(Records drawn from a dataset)

....

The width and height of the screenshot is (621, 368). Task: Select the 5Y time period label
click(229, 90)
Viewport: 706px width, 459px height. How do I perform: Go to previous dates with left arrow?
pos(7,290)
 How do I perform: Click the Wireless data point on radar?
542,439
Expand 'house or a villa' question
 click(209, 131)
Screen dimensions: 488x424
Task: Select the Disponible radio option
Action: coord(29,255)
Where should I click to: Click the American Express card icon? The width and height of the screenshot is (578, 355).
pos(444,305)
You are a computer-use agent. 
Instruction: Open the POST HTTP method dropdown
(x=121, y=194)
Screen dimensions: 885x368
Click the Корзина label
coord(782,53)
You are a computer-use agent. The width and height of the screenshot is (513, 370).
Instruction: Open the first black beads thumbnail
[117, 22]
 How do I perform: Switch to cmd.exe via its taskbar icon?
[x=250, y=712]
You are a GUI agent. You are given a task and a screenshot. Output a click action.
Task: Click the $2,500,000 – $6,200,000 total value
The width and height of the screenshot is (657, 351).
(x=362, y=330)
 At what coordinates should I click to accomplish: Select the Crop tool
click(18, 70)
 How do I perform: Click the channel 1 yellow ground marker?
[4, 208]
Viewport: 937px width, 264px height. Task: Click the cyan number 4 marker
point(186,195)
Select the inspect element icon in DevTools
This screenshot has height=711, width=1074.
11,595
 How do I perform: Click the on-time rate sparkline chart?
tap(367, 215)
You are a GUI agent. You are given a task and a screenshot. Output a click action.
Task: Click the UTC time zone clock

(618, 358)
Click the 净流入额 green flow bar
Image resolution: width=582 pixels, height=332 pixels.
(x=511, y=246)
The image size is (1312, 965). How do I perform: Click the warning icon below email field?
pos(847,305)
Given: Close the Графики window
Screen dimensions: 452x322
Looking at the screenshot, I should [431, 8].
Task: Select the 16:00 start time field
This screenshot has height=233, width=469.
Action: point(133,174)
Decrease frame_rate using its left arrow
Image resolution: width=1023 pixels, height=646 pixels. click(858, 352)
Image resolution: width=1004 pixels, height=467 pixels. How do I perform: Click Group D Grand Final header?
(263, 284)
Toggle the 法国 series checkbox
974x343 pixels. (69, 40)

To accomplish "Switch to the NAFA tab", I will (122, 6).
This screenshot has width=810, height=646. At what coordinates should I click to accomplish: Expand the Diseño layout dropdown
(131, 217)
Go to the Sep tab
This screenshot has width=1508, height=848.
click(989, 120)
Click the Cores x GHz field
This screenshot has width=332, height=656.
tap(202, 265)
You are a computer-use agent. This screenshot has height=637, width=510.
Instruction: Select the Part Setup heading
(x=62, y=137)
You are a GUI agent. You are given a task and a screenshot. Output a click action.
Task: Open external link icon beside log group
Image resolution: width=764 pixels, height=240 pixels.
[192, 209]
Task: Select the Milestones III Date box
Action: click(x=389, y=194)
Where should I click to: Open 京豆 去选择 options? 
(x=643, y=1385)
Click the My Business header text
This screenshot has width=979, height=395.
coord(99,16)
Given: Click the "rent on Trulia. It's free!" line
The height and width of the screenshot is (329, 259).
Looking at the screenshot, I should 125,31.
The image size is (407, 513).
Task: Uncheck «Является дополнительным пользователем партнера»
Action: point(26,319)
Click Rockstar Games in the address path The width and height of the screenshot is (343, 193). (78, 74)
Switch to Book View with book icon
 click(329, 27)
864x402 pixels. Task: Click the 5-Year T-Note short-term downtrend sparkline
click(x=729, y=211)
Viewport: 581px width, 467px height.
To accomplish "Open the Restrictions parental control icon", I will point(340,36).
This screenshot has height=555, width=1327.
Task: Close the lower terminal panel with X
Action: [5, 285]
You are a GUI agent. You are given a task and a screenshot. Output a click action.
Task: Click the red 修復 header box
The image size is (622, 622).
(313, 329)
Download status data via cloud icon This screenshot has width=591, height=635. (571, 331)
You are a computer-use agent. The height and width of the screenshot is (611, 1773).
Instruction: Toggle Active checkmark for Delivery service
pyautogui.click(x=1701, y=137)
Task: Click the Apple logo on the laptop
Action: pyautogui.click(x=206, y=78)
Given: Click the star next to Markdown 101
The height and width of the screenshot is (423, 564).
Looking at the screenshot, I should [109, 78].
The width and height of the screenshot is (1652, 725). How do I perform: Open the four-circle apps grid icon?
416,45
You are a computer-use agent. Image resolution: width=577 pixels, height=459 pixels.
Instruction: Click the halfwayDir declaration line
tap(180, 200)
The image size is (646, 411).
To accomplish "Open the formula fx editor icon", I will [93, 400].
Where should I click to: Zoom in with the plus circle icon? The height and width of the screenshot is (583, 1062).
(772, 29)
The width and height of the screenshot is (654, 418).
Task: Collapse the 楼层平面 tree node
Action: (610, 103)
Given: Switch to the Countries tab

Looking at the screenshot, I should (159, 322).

....

All lines above from the one holding "Where should I click to: Open" to the one holding "on Trulia. It's", inclusive, are to be copied exactly; no other line is wanted.

**Completed task**
Where should I click to: Open 京豆 去选择 options? 
(x=643, y=1385)
Click the My Business header text
This screenshot has width=979, height=395.
coord(99,16)
Given: Click the "rent on Trulia. It's free!" line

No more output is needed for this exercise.